Loïs Weinberger : exposition, Saint-Etienne, Musée d'art moderne, du 10 décembre 2011 au 5 février 2012

Lois Weinberger travaille dans un réseau poético-politique qui attire notre attention sur les
zones de marginalité et qui pose la question de la hiérarchie à tous les niveaux. Il a contribué
de façon significative aux débats récents portant sur l'art et la nature.
Weinberger, qui se définit lui même comme un travailleur de terrain, s'est engagé depuis le milieu
des années 1970 dans des travaux ethno-poétiques qui sont à la base de ses recherches artistiques
actuelles autour des espaces naturels et de ceux construits par l'homme.
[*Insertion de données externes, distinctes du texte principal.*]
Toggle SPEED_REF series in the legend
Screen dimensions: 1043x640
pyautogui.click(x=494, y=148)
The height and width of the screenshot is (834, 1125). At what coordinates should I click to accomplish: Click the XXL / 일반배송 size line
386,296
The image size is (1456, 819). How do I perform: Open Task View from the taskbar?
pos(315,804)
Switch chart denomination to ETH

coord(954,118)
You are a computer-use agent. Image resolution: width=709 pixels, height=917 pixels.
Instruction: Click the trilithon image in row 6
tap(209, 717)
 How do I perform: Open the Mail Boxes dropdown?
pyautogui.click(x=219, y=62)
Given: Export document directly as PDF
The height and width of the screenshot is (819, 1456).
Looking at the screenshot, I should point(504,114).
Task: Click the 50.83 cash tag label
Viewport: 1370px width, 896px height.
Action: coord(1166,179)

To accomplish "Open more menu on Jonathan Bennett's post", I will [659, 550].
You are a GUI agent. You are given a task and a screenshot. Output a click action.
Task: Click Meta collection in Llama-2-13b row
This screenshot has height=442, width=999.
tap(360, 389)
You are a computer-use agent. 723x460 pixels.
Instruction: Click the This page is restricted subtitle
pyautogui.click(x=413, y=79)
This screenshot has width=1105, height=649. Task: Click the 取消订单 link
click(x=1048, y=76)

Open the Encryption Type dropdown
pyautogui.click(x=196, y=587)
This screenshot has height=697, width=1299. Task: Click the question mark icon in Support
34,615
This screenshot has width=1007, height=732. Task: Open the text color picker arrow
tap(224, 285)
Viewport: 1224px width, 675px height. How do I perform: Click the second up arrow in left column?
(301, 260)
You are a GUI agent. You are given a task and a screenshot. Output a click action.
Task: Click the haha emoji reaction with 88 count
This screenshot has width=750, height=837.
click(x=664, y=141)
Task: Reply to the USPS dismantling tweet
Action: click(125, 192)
En 1991 il a
dessiné le Wild Cube (Cube sauvage), une clôture en barres d'acier torsadé abritant une végétation
spontanée se développant sans l'intervention de l'homme - une Société ruderale
qui crée un espace à part au sein de l'environnement urbain. En même temps, Weinberger commence
une série de transfert subversif de plantes sur des parcelles urbaines et rurales appropriées
à son propos. Dans Burning and Walking (Brûler et marcher), il a cassé le bitume
dans la cour du Szene Salzburg pendant le festival d'été de 1993, puis a laissé cet espace clos de
8 x 8 m se développer seul. Cette oeuvre a été réinstallée en 1997 sur le parking de la Kulturbanhof
pendant la Documenta X, puis à Tokyo en 1998. A la Documenta X, Weinberger a aussi
planté des néophytes d'Europe du sud et du sud-est sur 100 m de longueur de rails, qui devint
une métaphore des processus de migrations d'aujourd'hui, reconnue internationalement.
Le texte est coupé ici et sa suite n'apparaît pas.